## Directions
All the entries that follow are to be returned exactly.

## Supplied data
++++++++++++++++++++
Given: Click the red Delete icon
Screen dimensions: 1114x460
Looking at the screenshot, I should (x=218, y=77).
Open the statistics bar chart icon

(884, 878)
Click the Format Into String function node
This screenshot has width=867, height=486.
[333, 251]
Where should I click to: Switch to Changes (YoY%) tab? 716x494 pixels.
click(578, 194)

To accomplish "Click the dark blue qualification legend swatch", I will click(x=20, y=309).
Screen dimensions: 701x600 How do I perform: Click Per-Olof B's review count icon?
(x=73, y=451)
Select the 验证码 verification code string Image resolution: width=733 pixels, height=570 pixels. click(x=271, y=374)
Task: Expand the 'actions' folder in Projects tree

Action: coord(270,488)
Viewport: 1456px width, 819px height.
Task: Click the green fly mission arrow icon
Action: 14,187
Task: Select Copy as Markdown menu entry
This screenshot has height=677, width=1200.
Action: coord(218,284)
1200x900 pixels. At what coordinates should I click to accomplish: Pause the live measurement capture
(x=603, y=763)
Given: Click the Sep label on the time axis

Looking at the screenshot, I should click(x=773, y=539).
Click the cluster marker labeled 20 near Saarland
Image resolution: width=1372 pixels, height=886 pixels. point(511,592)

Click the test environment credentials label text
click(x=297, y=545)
++++++++++++++++++++
## Solved problem
Given: Click the red Delete icon
Screen dimensions: 1114x460
Looking at the screenshot, I should (x=218, y=77).
Open the statistics bar chart icon

(884, 878)
Click the Format Into String function node
This screenshot has width=867, height=486.
[333, 251]
Where should I click to: Switch to Changes (YoY%) tab? 716x494 pixels.
click(578, 194)

To accomplish "Click the dark blue qualification legend swatch", I will click(x=20, y=309).
Screen dimensions: 701x600 How do I perform: Click Per-Olof B's review count icon?
(x=73, y=451)
Select the 验证码 verification code string Image resolution: width=733 pixels, height=570 pixels. click(x=271, y=374)
Task: Expand the 'actions' folder in Projects tree

Action: coord(270,488)
Viewport: 1456px width, 819px height.
Task: Click the green fly mission arrow icon
Action: 14,187
Task: Select Copy as Markdown menu entry
This screenshot has height=677, width=1200.
Action: coord(218,284)
1200x900 pixels. At what coordinates should I click to accomplish: Pause the live measurement capture
(x=603, y=763)
Given: Click the Sep label on the time axis

Looking at the screenshot, I should click(x=773, y=539).
Click the cluster marker labeled 20 near Saarland
Image resolution: width=1372 pixels, height=886 pixels. point(511,592)

Click the test environment credentials label text
click(x=297, y=545)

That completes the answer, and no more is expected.